I made it out of the house with the babies every day since Wednesday. I have to get out or else I get stir crazy. We went grocery shopping, went to the park numerous times, and enjoyed a play date. I think once Sebastian gets back into napping and a more structured day routine, things will go a lot smoother. I can't wait. Although, really, it wasn't bad this week. I didn't cry once.

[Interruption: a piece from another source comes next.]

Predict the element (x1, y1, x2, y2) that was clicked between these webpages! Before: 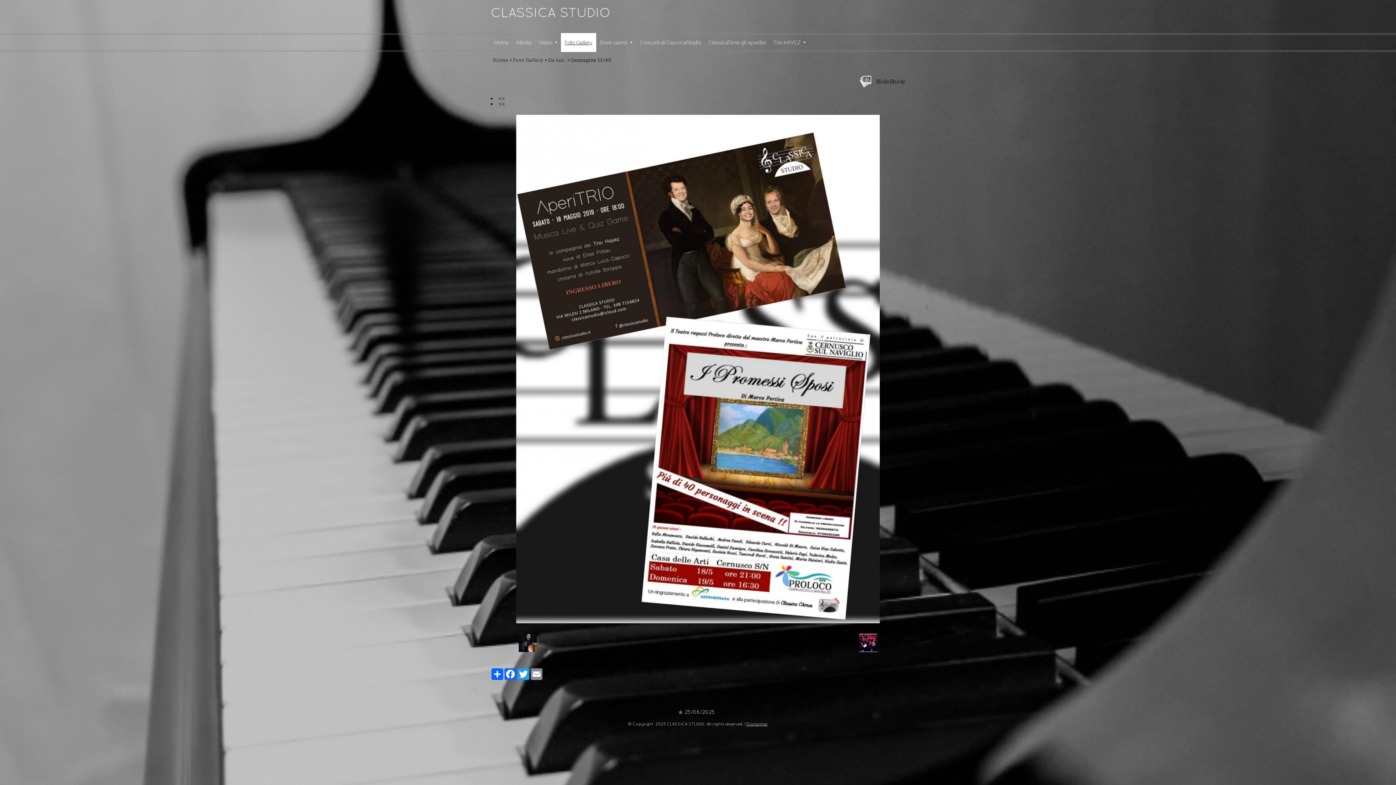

Getting back to my former self.

I did a good job and gained 30ish pounds with Sebastian and have about 10 more to lose (unless my boobs now weigh ten lbs. Ha.). Ugh. I ended up swelling AFTER having him due to the fluids I received at the hospital. Darn it. I had made it all the way without any swelling and to come home from the hospital all swollen was a real bummer. It took two whole weeks for it to finally go away but I'm still having night sweats randomly. I'm pretty close to fitting into my regular clothes and I'm happy about that since it's only been a month. But I'd really just love to be able to work out like my regular old self. What is up with this poochy belly?! I have to take it easy and wait till I'm completely recovered. There's been a lot of walking, but it just doesn't make me feel like I'm really working out. I've decided I'm going to document my progress for self accountability and who doesn't love a good before and after?! Also, I am hungry all the time and it is so hard to not grab the unhealthy snacks that seem to be calling my name. I've lost a lot of weight before doing it the old-fashioned way (eating well/exercising), but I didn't have two kids. Time for a new strategy.

Hey, someone is sleeping!

Happy One Month Birthday to Sebastian!



Really, where does the time go?!?!

We all love you very much! I'm looking forward to all the things we'll be sharing and getting to know who you are.